Lorsque vous apprenez quelque chose de nouveau, vous ressentez une vive émotion. C’est le même sentiment que j’ai eu lors d’une promenade dans les rues de Kigali, si loin de ma zone de confort. Le pays semble s'être reconstruit sur un ensemble de pratiques innovantes favorisant sa croissance. En 2000, le Rwanda a mis en place une stratégie de développement à long terme appelée Vision 2020 afin d’accélérer la transition et d’aller au-delà des préjugés associés à l’histoire du pays. Dans ce cas-là, les «facteurs de croissance» chimiques sont une série d’initiatives visant à attirer les investissements étrangers: des institutions clés renforçant les liens entre les structures existantes et de nouvelles infrastructures permettant de canaliser la croissance, de réduire considérablement la corruption et de superviser par exemple la réglementation des entreprises et de l’environnement par la création du Rwanda Development Board (2009), permettant au pays d’atteindre un taux de croissance de 7% par an.

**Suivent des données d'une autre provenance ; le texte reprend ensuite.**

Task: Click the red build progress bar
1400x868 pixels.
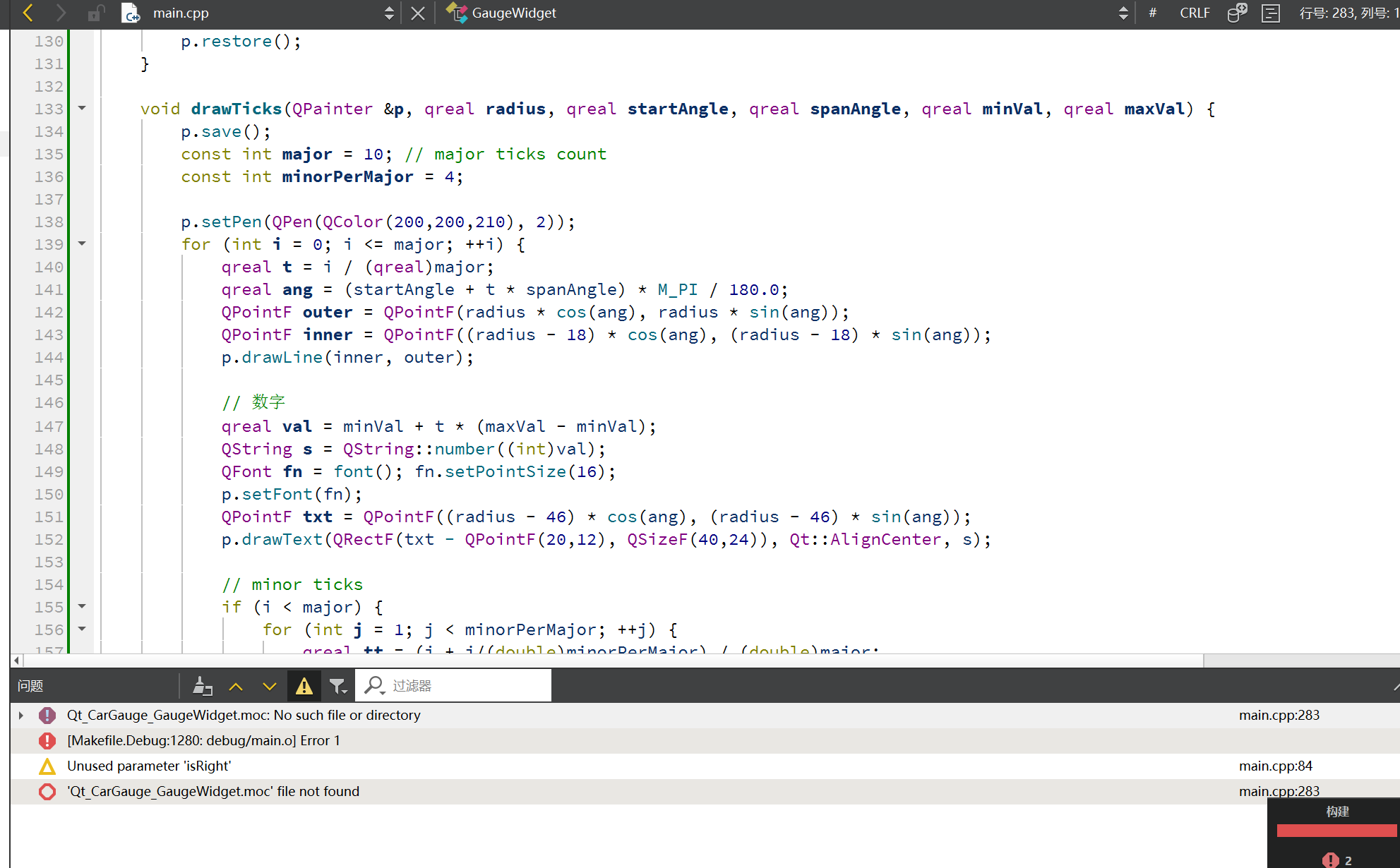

Mon travail est basé sur l’idée que l’effort de développement mondial peut être accéléré par l’apprentissage et l’expérimentation. Le réseau du UNDP Accelerator Lab vise à mieux répondre aux besoins de la population en écoutant et en tirant des leçons des problèmes auxquels les gens sont confrontés et des solutions qu'ils proposent eux-mêmes. Je suis en quelques sorte, cet agent chimique qui cherche des connexions entre les neurones existants et tente d'accélérer l'apprentissage. Nos sociétés semblent fonctionner comme un cerveau avec des règles, des principes et des processus, mais parfois nous n’utilisons pas notre cerveau à son plein potentiel et nous ne pouvons pas stimuler les bons récepteurs pour obtenir un changement positif. La même compréhension peut être exprimée à propos de l'ONU, parfois, le poids de la bureaucratie rend difficile de maintenir en vie les liens avec les personnes que nous servons. Mon rôle est d’accélérer notre apprentissage et de maintenir ces liens en vie.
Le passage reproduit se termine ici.